Set exercise: Please return the stretch of material that opens with the line containing "Click the partial avatar of the next post" and closes at the end of the material, repeated without changes and with the pictures left out.

(Dataset excerpt)
___

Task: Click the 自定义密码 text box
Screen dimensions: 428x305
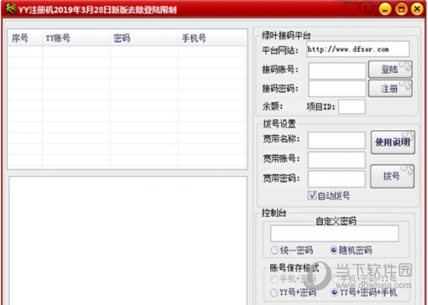Action: point(335,233)
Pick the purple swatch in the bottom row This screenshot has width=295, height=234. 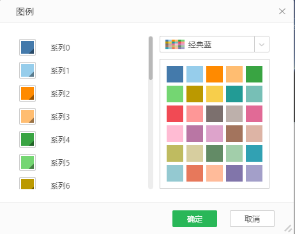[x=234, y=173]
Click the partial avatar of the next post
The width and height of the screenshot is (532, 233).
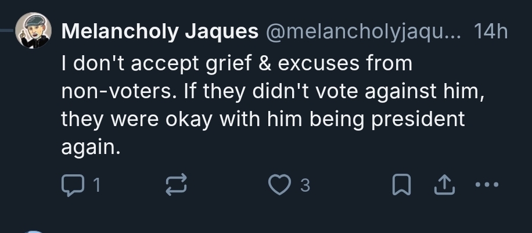coord(34,231)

___

Result:
Click the partial avatar of the next post
The width and height of the screenshot is (532, 233).
coord(34,231)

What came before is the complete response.